TNF’s Refined Role in Immunity
While TNF has been associated with a variety of inflammatory functions, Casanova suggests that its primary importance may lie in safeguarding against TB, particularly within the lungs. “The past 40 years of scientific literature have attributed a wide variety of pro-inflammatory functions to TNF,” he said. “But beyond protecting the lungs against TB, it may have a limited role in inflammation and immunity.”
This revelation could have far-reaching clinical implications, especially for individuals undergoing treatment with TNF inhibitors — drugs commonly used for autoimmune and inflammatory diseases like rheumatoid arthritis and Crohn’s disease. The study provides a key explanation for the increased TB risk among patients using these medications, which inhibit TNF activity.
Solving an Immunological Mystery
The researchers suspect that this newly identified mutation is just one of several rare genetic variants that leave some people more vulnerable to TB. They previously identified a mutation in the CYBB gene, which disables the respiratory burst across immune cells and hinders the production of ROS. The current discovery, however, ties TNF directly to the regulation of this critical immune defense.
In the two Colombian patients, the defective TNF gene blocked ROS production in their lung cells, preventing them from mounting a robust defense against Mtb. This deficiency allowed the bacterium to persist in their lungs, causing recurrent, severe TB infections despite temporary improvement with antibiotics.
“This discovery not only unravels a mystery about the link between TNF and TB but also points to new possibilities for treating inflammatory diseases,” added Boisson-Dupuis.

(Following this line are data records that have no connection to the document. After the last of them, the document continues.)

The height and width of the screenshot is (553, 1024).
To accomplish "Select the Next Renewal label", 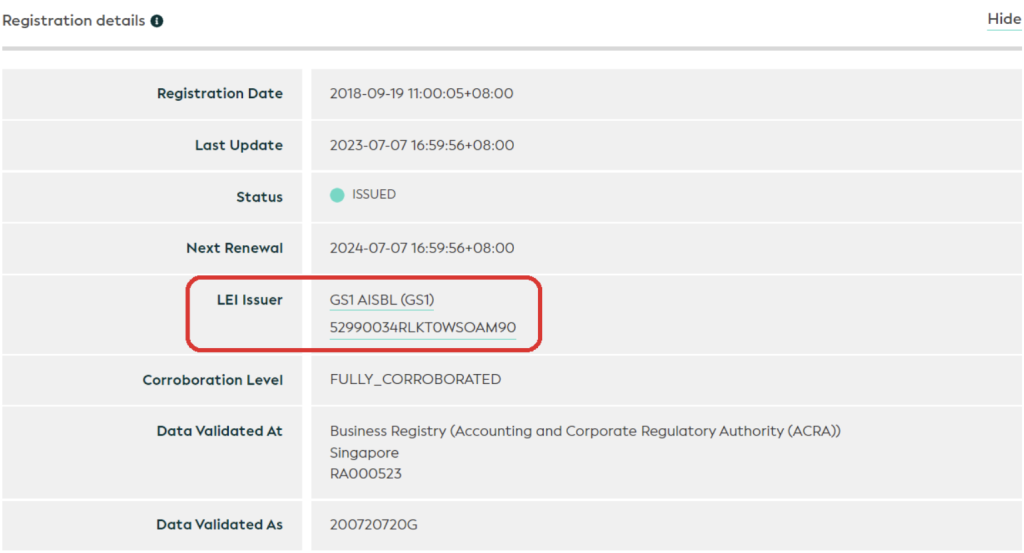I will (x=234, y=248).
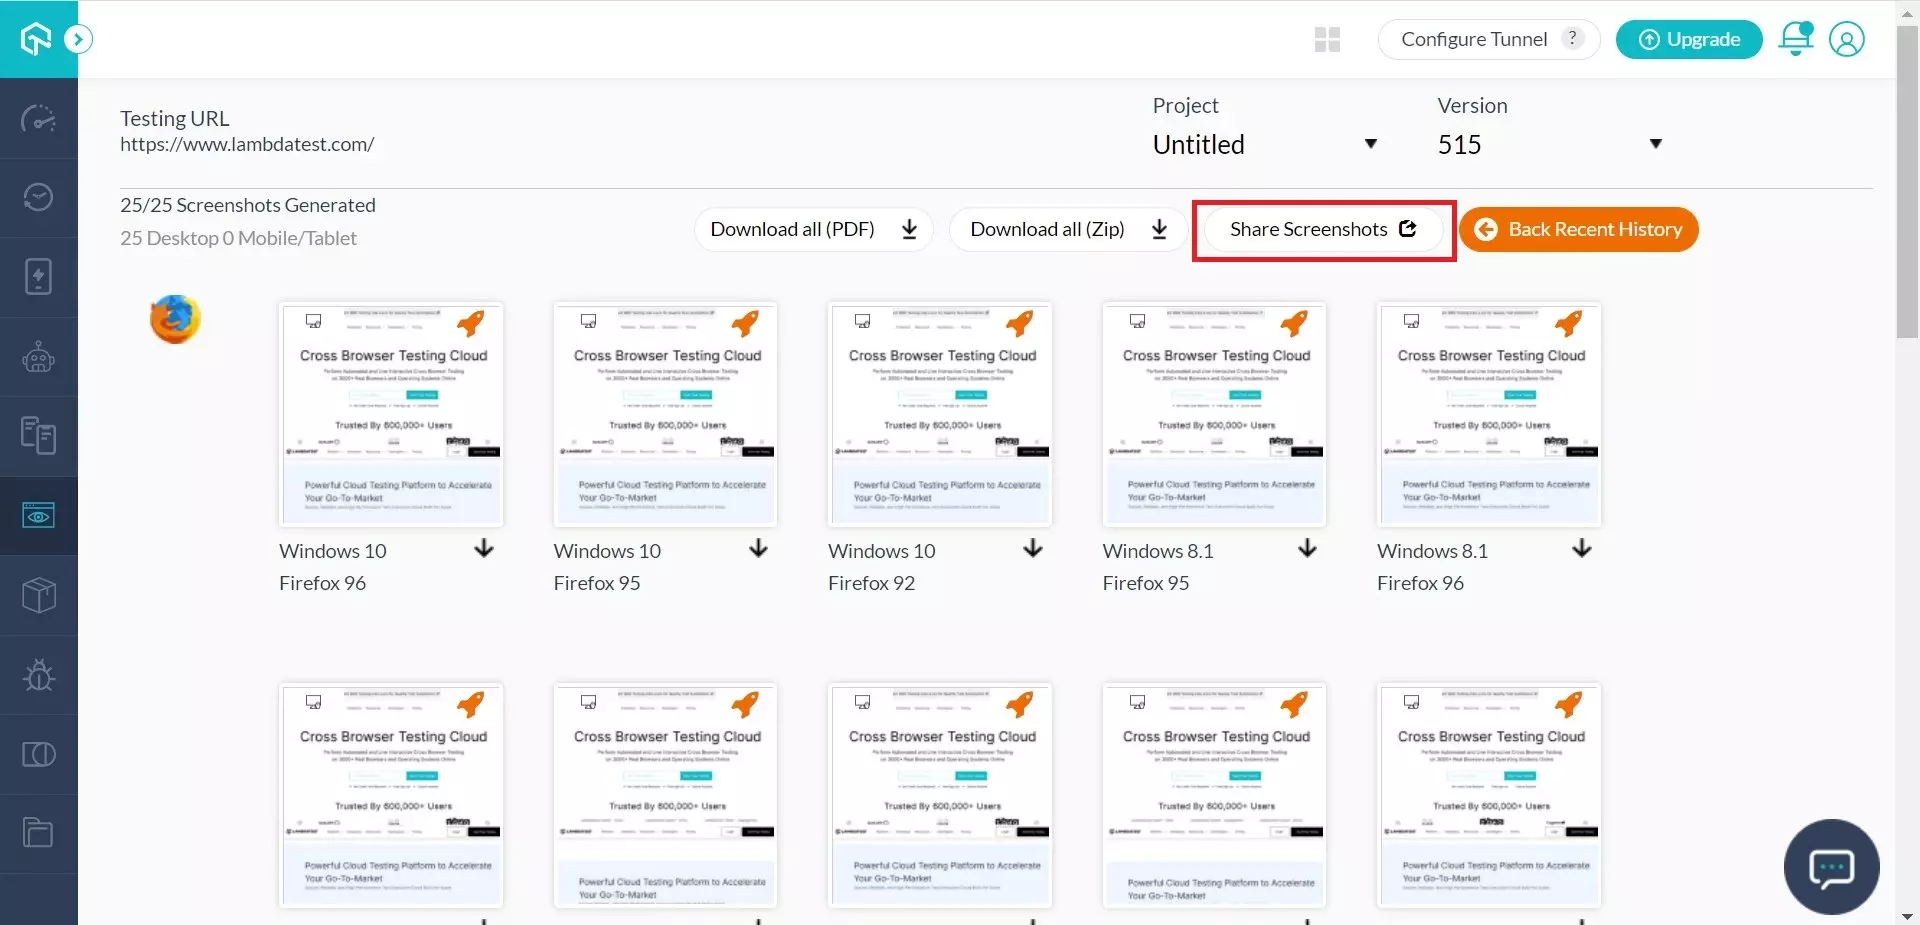Click the LambdaTest logo in the sidebar

pyautogui.click(x=36, y=39)
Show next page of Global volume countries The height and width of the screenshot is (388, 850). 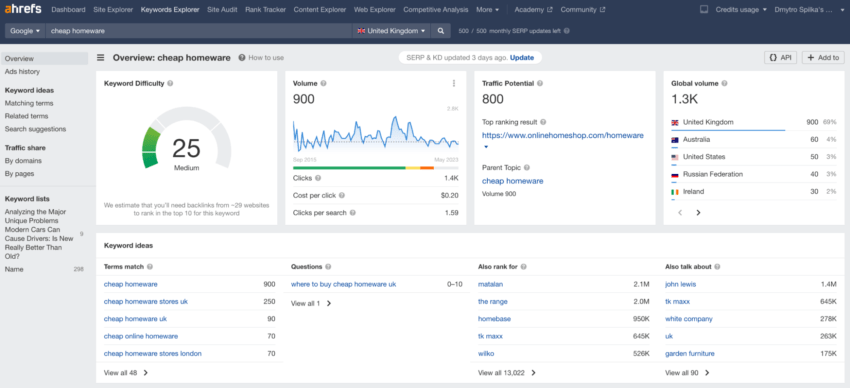point(698,213)
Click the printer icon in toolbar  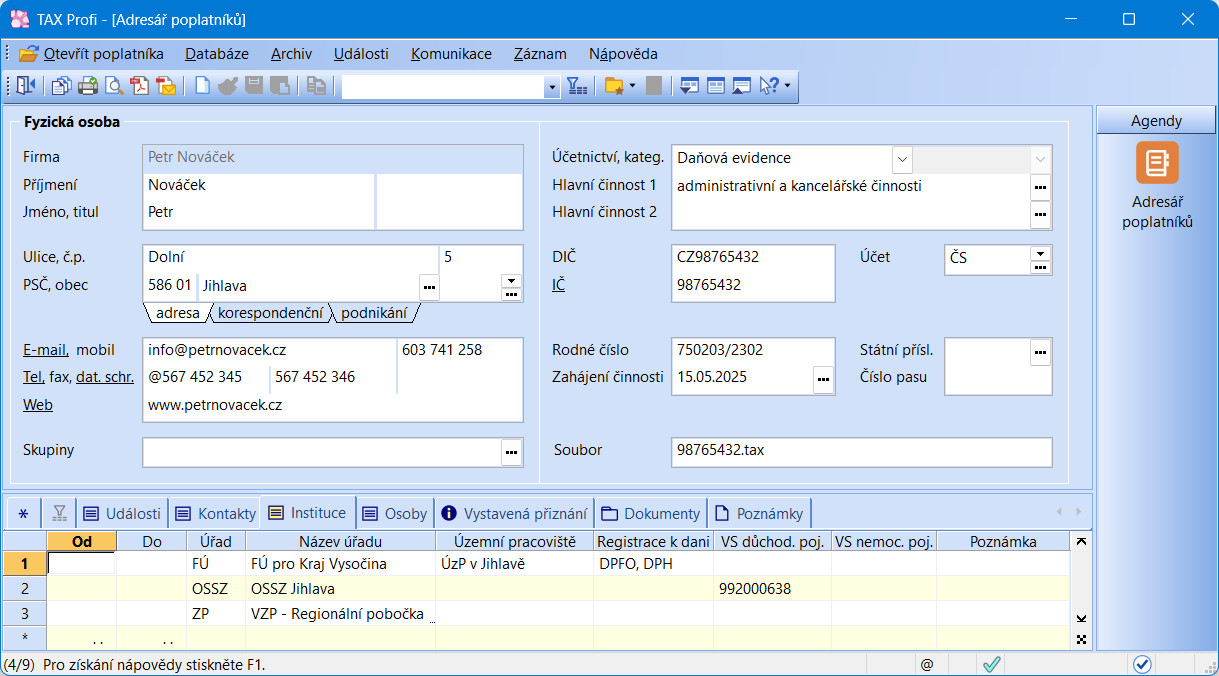tap(88, 86)
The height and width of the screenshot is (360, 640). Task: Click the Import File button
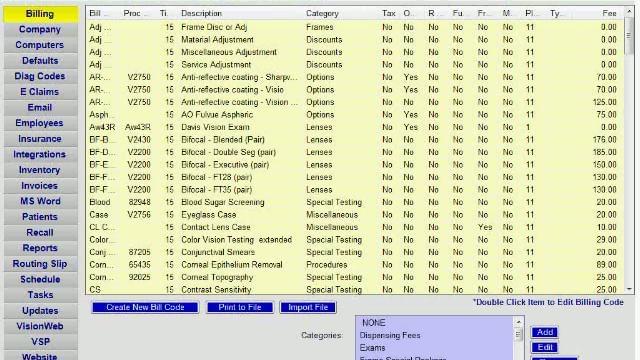(308, 307)
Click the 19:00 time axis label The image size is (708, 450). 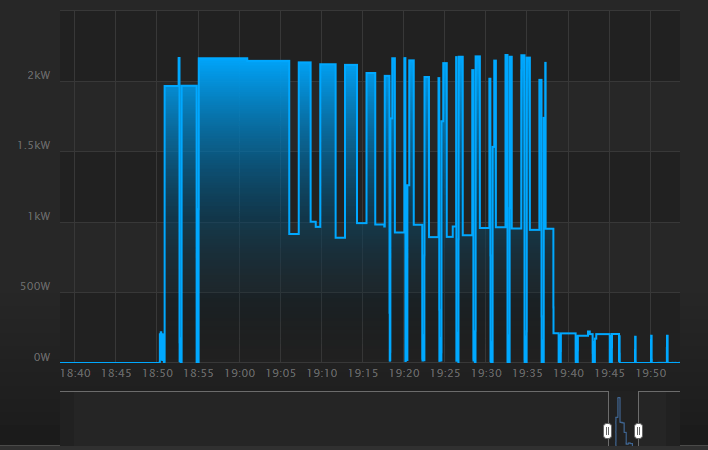tap(240, 373)
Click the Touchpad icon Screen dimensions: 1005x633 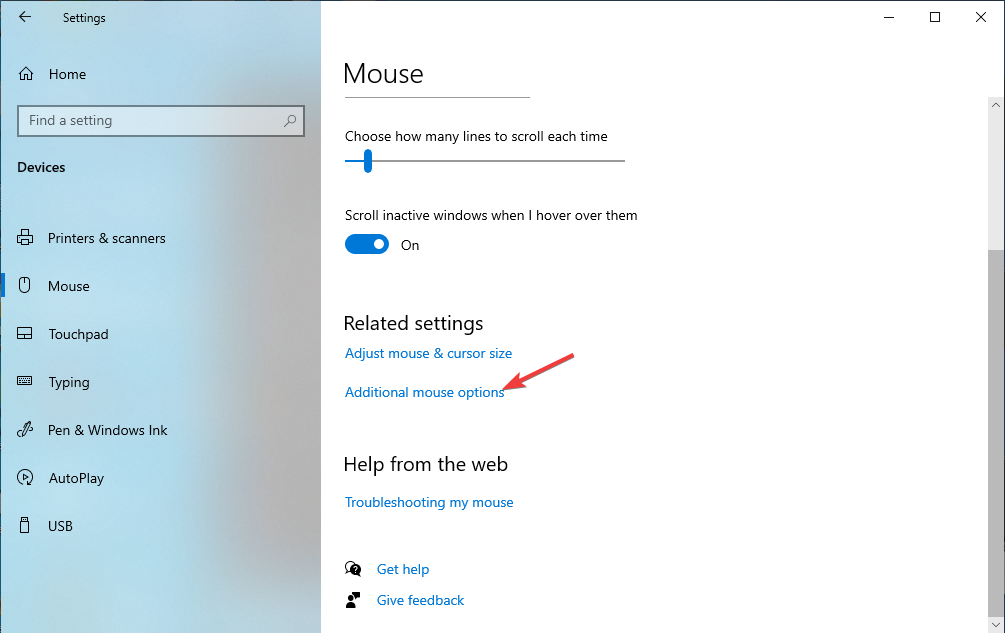click(26, 334)
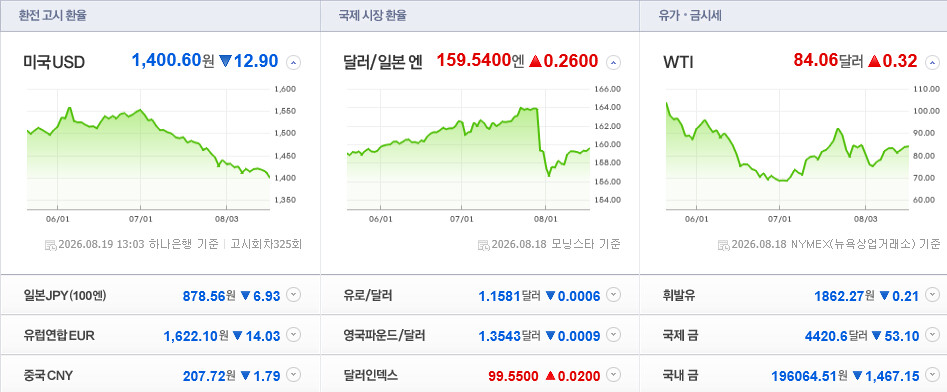Expand the 중국 CNY row
This screenshot has height=392, width=947.
coord(293,376)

Potential for New Therapies
With the study’s revelations, scientists are hopeful that future treatments for both TB and inflammatory disorders can be refined. Understanding how TNF regulates the respiratory burst and how its absence can predispose individuals to TB could lead to targeted therapies that enhance immunity against TB without compromising the broader immune system.
This research opens a new frontier in the treatment of inflammatory conditions, offering hope for individuals with rare genetic vulnerabilities while reshaping the future of TB treatment and immune system modulation.